== Exercise description ==
Quote the stretch of the listing from the line containing "You are a GUI" through the end of the listing, word for word, and leave the pictures out.

== Extracted information ==
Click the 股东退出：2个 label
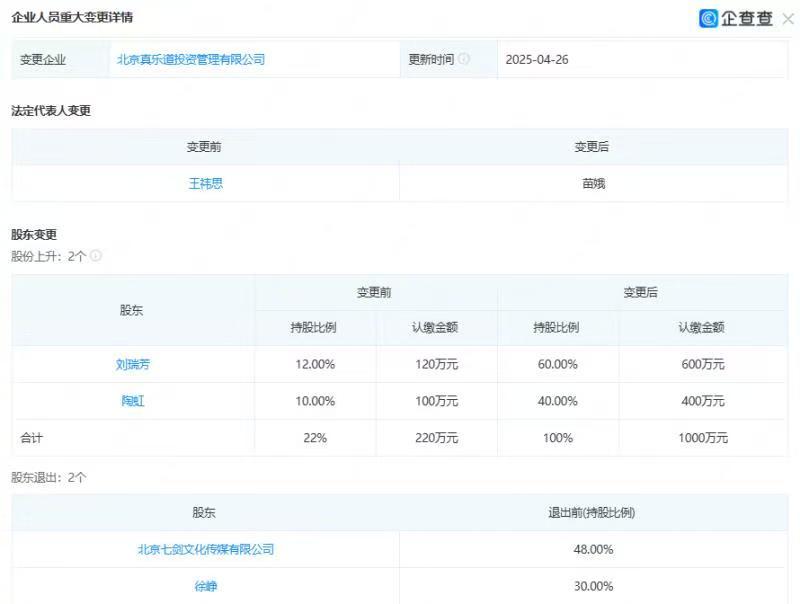tap(49, 478)
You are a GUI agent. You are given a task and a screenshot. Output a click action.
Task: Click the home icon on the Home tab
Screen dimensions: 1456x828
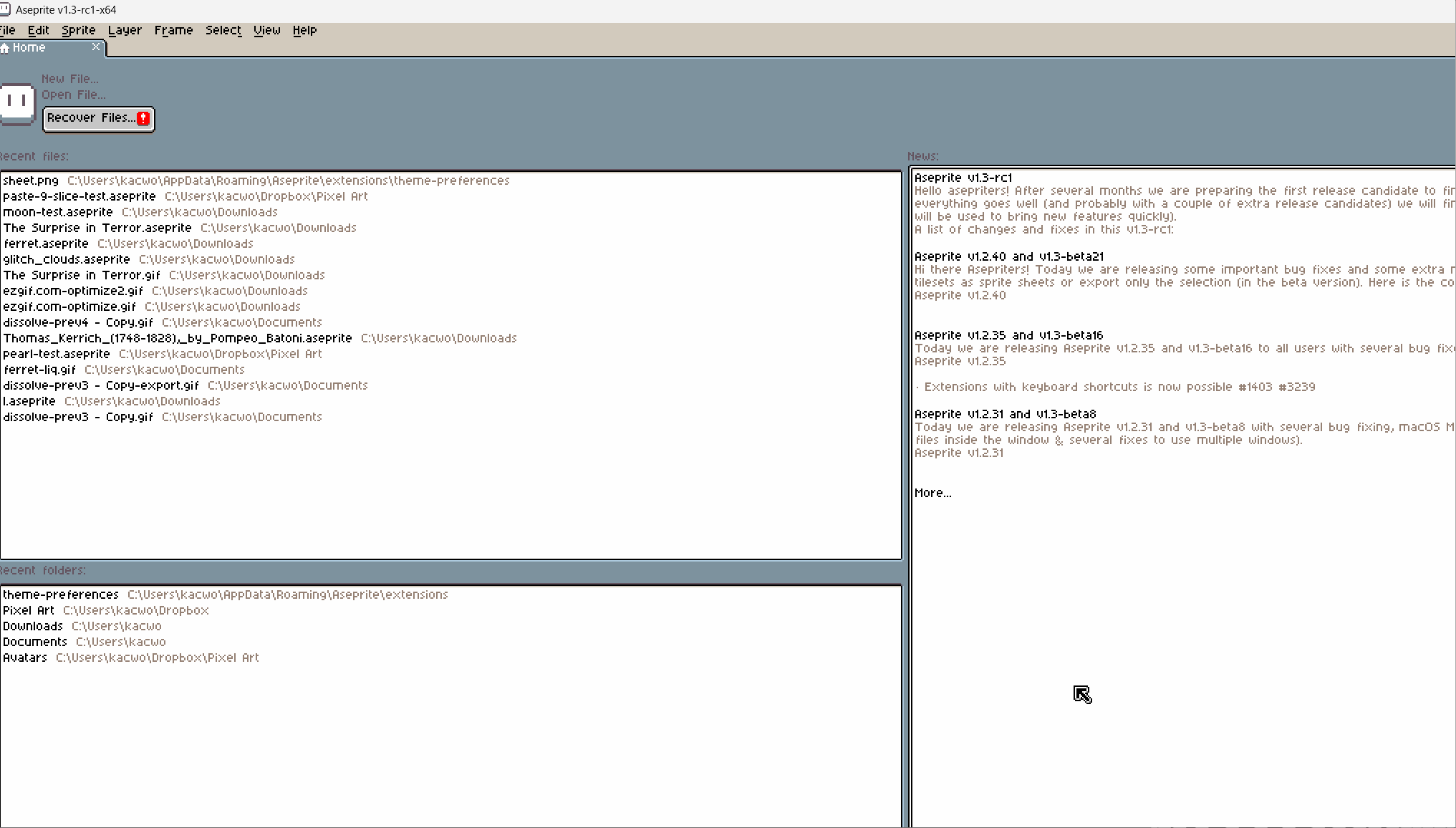pyautogui.click(x=5, y=47)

== Reply to the task ==
You are a GUI agent. You are given a task and a screenshot. Output a click action.
Task: Click the home icon on the Home tab
Screen dimensions: 1456x828
pyautogui.click(x=5, y=47)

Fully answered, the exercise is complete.